His decades of experience contrasts with rookie 16-year-old Kabiru Garba, another northerner from Katsina state, who was sent down to Lagos alone by his family last year.

He rents a bed on the mainland, where the bulk of the city's population lives, takes a bus every morning to the wealthier island neighbourhood of Ikoyi and then begins walking the streets.

He clicks two small pieces of metal together as he moves, an audible calling card to alert potential customers that he is approaching.

Some of his most loyal patrons include the private drivers parked outside the island's office buildings and the dock workers at the Lagos Boat Club, where membership is restricted to the ultra-elite.
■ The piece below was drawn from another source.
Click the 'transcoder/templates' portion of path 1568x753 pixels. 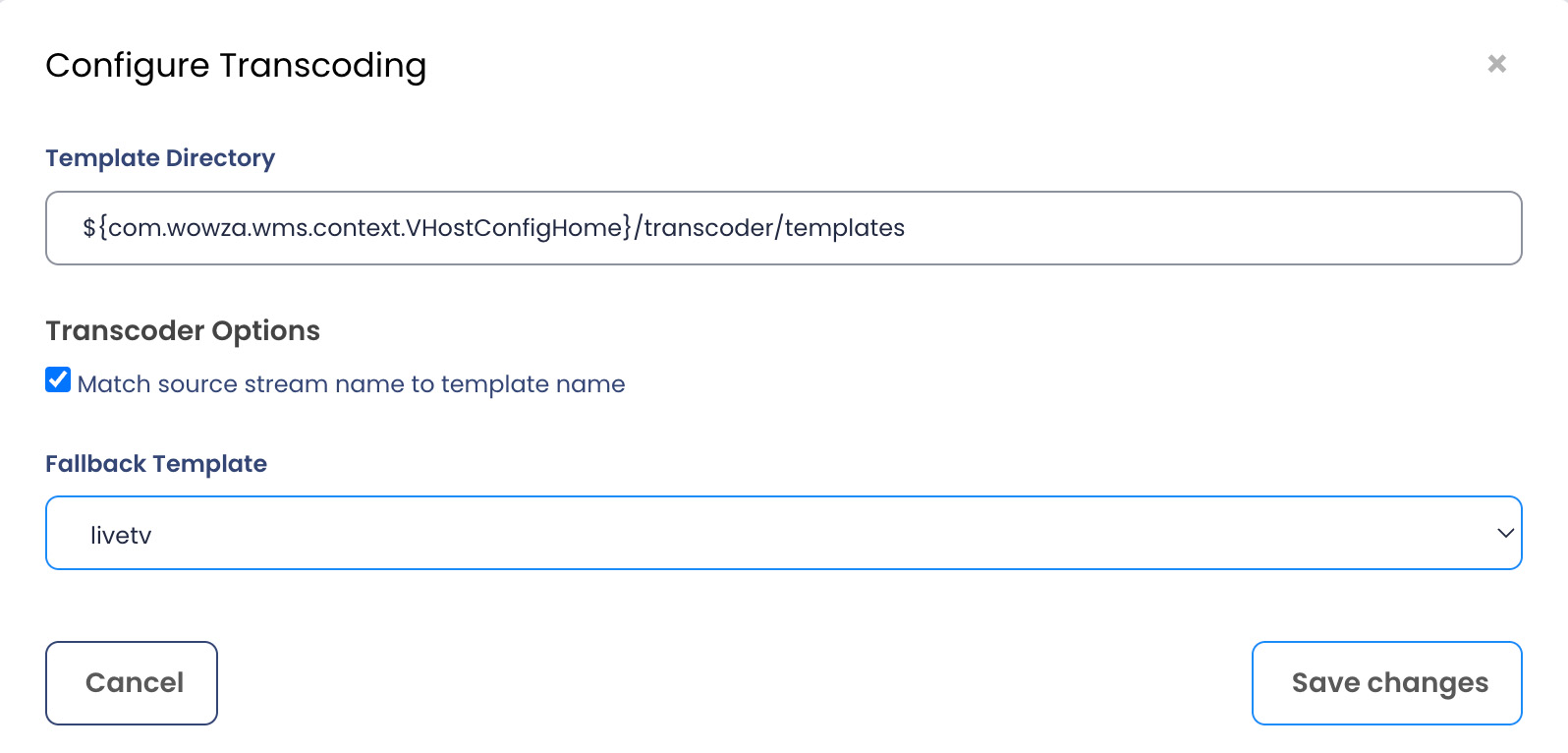tap(774, 228)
Abdulrahaman said he regularly does 35 manicures and pedicures each day, while Garba explained that he tops out at roughly 16, putting the daily income he earns in sometimes oppressive heat at about $4.00.

"I'm used to being tired," said Garba, with a poorly fitting red baseball cap worn skewed to the right side of his head.

A number of customers said they had no problem whatsoever with sitting for a pedicure on a tattered bench next a parking lot, or above a sewer filling up with waste.

'Captain' Lucky Paul of the boat club, 52, said of trimming his nails at home: "I used to...but sometimes my (clippers) go missing."

Haruna, the polo club worker, said there are times when he has been forced to cut nails, although, he insisted, he does not trim his own.

"I do it for my girlfriend," he said. "Sometimes I pay for somebody else to do it for her, but she likes it more for me to do it."